Case study
Climb & Conquer
Multi-award winning SEO and paid media agency based in Stockton. Deep service pages, case studies with real metrics, and a site built to practise what they preach.

The problem
Climb & Conquer had outgrown their website. The v1 site did a job when the agency was smaller, but as they picked up household-name clients and industry awards, the site no longer reflected where the business was.
They needed a v2 that matched the calibre of their work. Content-heavy, performance-focused, and something they could manage themselves without calling a developer every time they won another award.
The approach
The site was designed externally and handed over to me as static designs. My job was to turn a complex, ambitious design into a WordPress build that the Climb & Conquer team could actually manage day-to-day.
The biggest challenge was the layouts. The design used decorative vector shapes, rotated photography, overlapping elements, and conditional content blocks — sections that changed their visual treatment depending on what the client filled in. The same flexible layout might render with a Google SERP mockup and stat overlays on one page, then team photography with branded corner badges on another. All driven by the same set of ACF fields.
Getting that right in a way that didn’t break when the client swapped content around was the trickiest part of the entire build. Every layout needed to handle any combination of content gracefully — not just the specific examples in the design file.
The Climb & Conquer team manages all content, case studies, and service pages independently.

Case study archive with award badges, industry and service filters, and client result highlights
The build
The site runs on WordPress with ACF Flexible Content handling the heavy lifting.

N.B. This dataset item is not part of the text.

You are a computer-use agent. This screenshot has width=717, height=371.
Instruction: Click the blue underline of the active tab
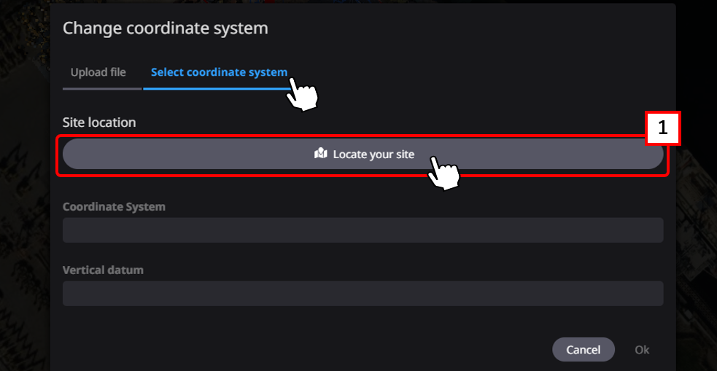click(x=212, y=88)
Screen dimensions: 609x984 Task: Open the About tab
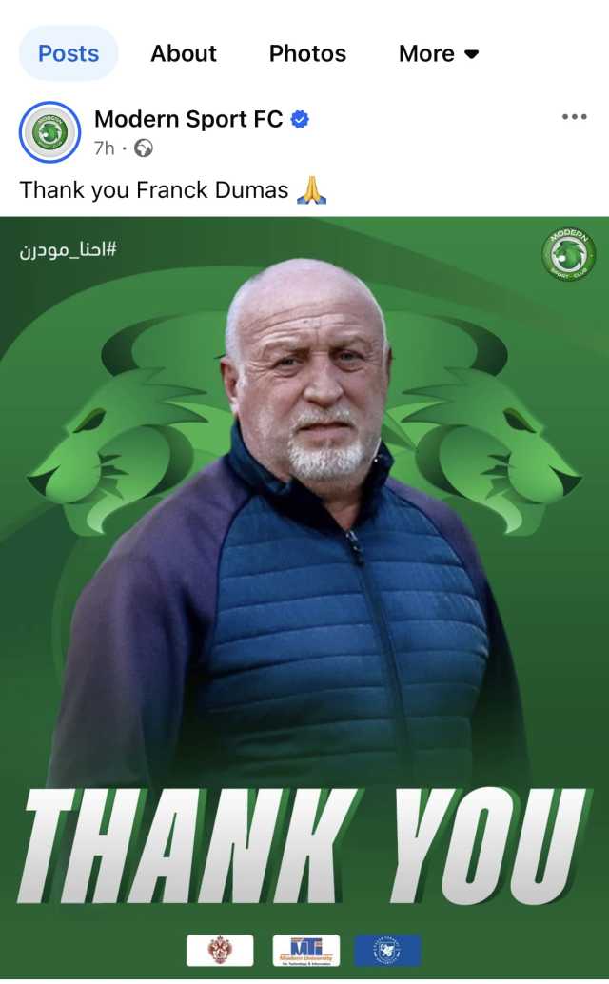pyautogui.click(x=183, y=53)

Every service page, case study, and landing page is built from a shared set of layouts that adapt based on what content is populated. Vector shapes show or hide. Image treatments change. Stats appear when numbers exist and collapse cleanly when they don’t.
Performance mattered — this is an SEO agency’s website, so anything less than fast would be embarrassing for both of us. The front end is custom PHP and SCSS with no page builder overhead. Lazy loading, optimised asset delivery, and clean markup throughout.
Post-launch, the team manages everything themselves. New case studies, service pages, blog posts, award badges — they handle it all without needing me. They only get in touch for structural changes, like when they wanted a mega menu adding. That was always the goal: build it properly once so it runs itself.

Service page with conditional layout adapting content blocks, team photography, and challenge-based sections

Mega menu with featured case study, service links, and social guides — added post-launch at the client's request
What it's built with
WordPress with ACF Pro and Flexible Content for layout management, custom theme built with PHP and SCSS, conditional layout logic handling vector placement and content-driven visual treatments, hosted on Kinsta.